Starting with the “Sunny Cove” cores in the Ice Lake Xeon SPs, Intel will be pulling the Software Guard Extensions (SGX) from its client devices into the mainstream server processors for the first time. The entry Xeon E3 processors from 2015 through 2018, which are slightly modified Core desktop processors, and the more recent Xeon E series from 2019, also modified Core chips, supported SGX, which provides encryption for the memory allocated to applications and data for those applications. But SGX is not transparent, and requires those applications to be tweaked and recompiled to use the SGX feature, unlike the AMD SME and SEV features, where it works behind the scenes on all data in memory and all hypervisor data in memory. The SGX feature coming with Ice Lake Xeon SPs will support up to 1 TB of application and data in its private regions, called memory enclaves.
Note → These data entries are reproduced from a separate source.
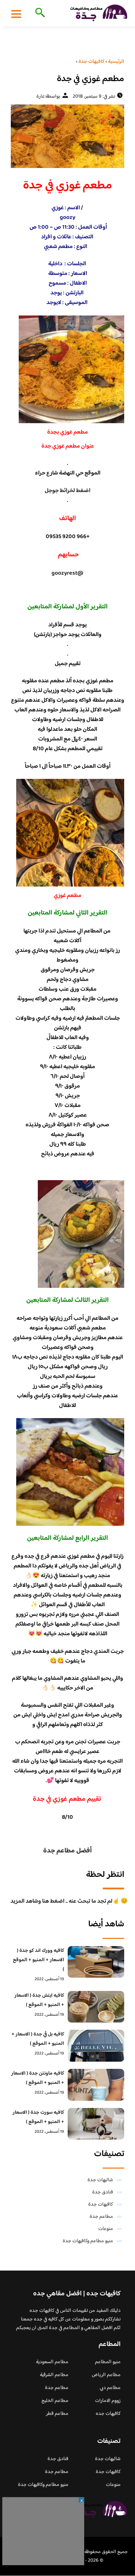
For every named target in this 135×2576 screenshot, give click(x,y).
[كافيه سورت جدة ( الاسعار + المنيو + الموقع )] (96, 2124)
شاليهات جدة (100, 2180)
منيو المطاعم (108, 2362)
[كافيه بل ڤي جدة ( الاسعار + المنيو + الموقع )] (96, 2046)
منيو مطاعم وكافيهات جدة (88, 2241)
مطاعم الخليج (54, 2401)
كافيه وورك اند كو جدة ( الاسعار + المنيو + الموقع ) (38, 1960)
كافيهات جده (108, 2413)
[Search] (38, 13)
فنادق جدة (102, 2192)
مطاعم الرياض (106, 2375)
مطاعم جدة (101, 2216)
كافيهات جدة (100, 2204)
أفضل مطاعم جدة (67, 1851)
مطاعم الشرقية (54, 2375)
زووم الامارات (108, 2401)
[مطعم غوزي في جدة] (67, 136)
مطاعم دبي (110, 2388)
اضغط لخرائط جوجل (67, 491)
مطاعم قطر (57, 2413)
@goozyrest (67, 573)
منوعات (105, 2229)
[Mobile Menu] (16, 14)
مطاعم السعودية (52, 2362)
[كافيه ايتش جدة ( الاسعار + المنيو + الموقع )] (96, 2007)
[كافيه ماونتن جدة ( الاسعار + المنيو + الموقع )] (96, 2085)
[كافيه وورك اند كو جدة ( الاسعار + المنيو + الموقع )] (96, 1962)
Intel is also touting that the Ice Lake Xeon SPs will have full memory encryption, like the AMD Epycs do and IBM’s forthcoming Power10 processor, due in the fall of 2021, will also have. Intel is calling this Total Memory Encryption, or TME for short, and it uses the AES XTS encryption algorithm to scramble the data in memory. The odds of someone freezing server DIMMs with liquid nitrogen, removing them, and then reading the data is pretty small, but why not encrypt everything all along. (Why stop at DRAM? Why not at L3, L2, and L1 cache?) Intel is also talking up how it can double-pump encryption algorithms through its on-die encryption engines to accelerator the performance of these operations, much as it has long since pumped up its vector floating point engines to do lots of 32-bit and 64-bit – and now 16-bit or 8-bit – math operations side by side.
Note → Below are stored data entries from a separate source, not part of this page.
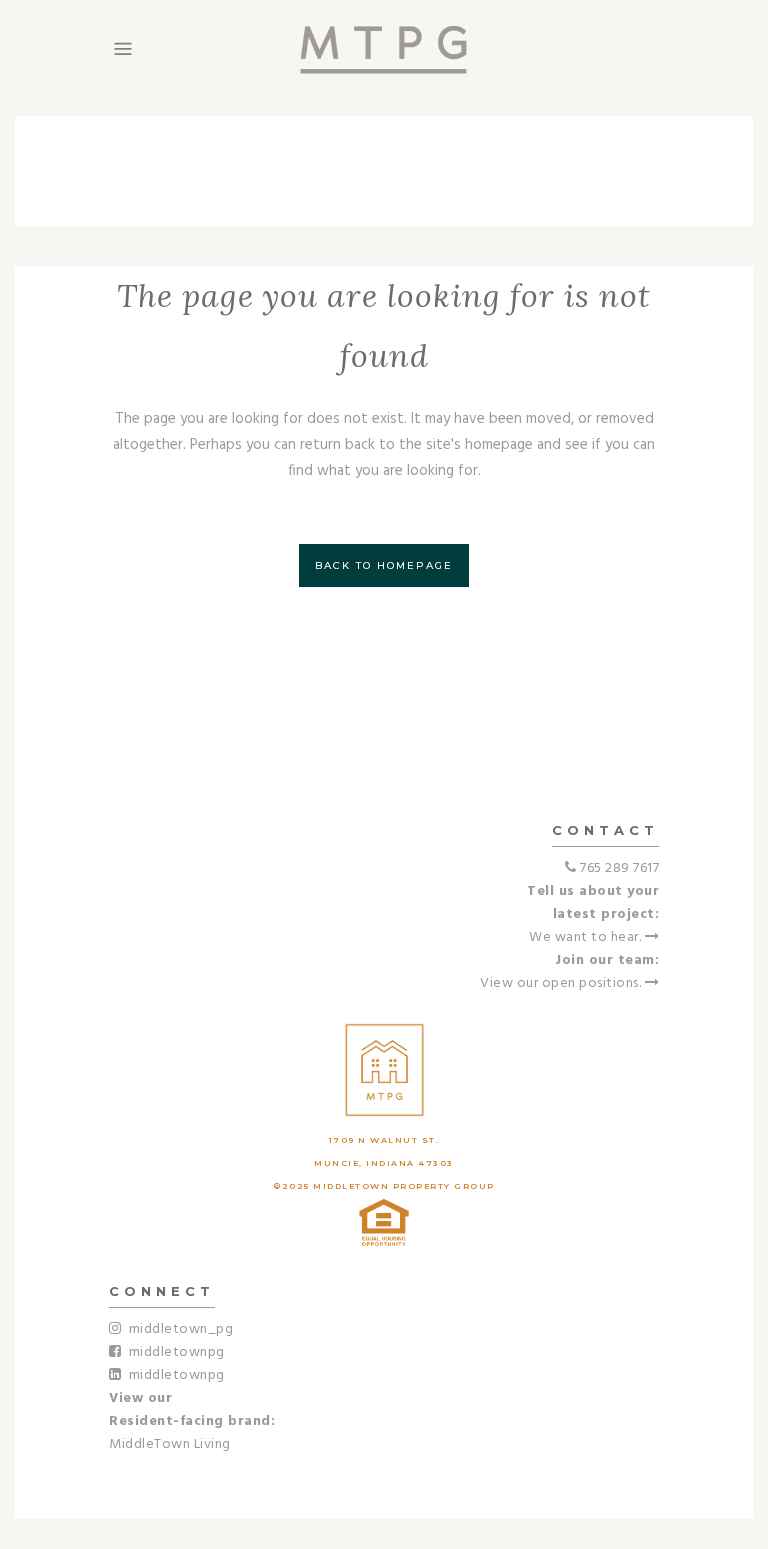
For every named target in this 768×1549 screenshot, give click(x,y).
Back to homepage (384, 565)
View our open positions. (562, 983)
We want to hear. (587, 937)
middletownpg (173, 1352)
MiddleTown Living (170, 1444)
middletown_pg (177, 1329)
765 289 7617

One other new innovation, which is going to lead us to where we are really going in this story in just a second, is called Platform Firmware Resilience, or PFR for short. With PFR, Intel is embedding an unspecified one of its FPGAs (complements of its Altera acquisition from five years ago) into the system to create a “platform root of trust” that is meant to validate the critical pieces of firmware in a server – think the BIOS flash, the baseboard management controller flash, the Serial Peripheral Interface (SPI) controller, the Intel Management Engine (which supports SGX), or the power supply firmware – before they are loaded up as the machine boots.
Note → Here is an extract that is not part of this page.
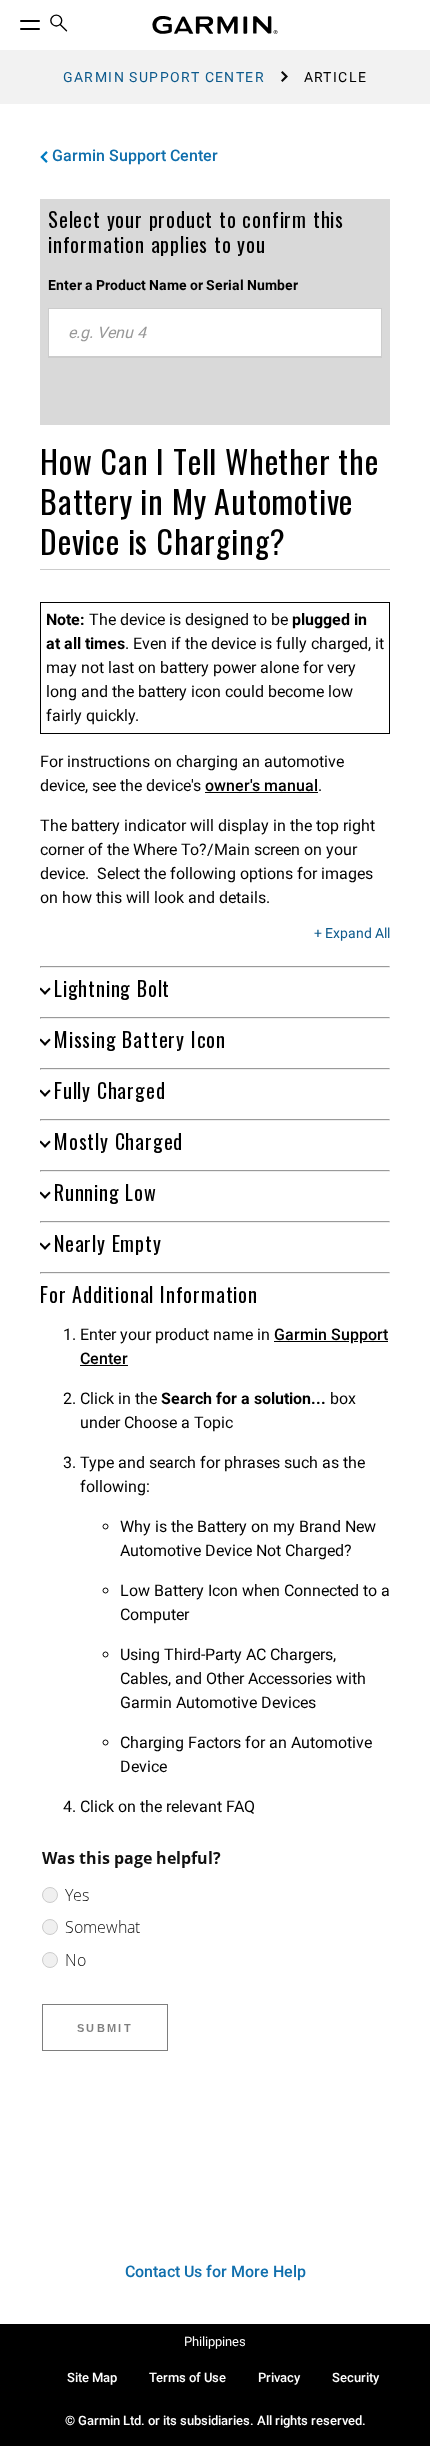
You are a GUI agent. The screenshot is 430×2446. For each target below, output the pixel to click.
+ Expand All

All of this security embedded on or near the processor is great, but in the long run, after listening to all of the talk about DPUs, short for data processing units and what we used to think of as a compute-glorified SmartNICs, we are under the distinct impression that much of this security should be offloaded from the CPUs to the DPUs. We realize that this is just shifting the security issue from one compute engine to another, but at least the security is being performed in such a way that it does not interfere with the compute work on the main CPUs in the system. (Memory encryption excepted – that has to be done inline with the memory controller to keep the performance hit absolutely minimal.) Intel might even require one of its FPGA-enhanced SmartNICs to do the PFR part, which would be a pretty big ask except among those hyperscalers and cloud builders who were going to put in SmartNICs (remember to call them DPUs) anyway.